── Records provided ──

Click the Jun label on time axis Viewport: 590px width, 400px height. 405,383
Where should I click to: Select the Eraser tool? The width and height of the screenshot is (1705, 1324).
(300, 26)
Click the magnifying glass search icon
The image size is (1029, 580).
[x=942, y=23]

───

- Exercise details: Transcribe the data above verbatim.

- Solution to the problem:
Click the Jun label on time axis Viewport: 590px width, 400px height. 405,383
Where should I click to: Select the Eraser tool? The width and height of the screenshot is (1705, 1324).
(300, 26)
Click the magnifying glass search icon
The image size is (1029, 580).
[x=942, y=23]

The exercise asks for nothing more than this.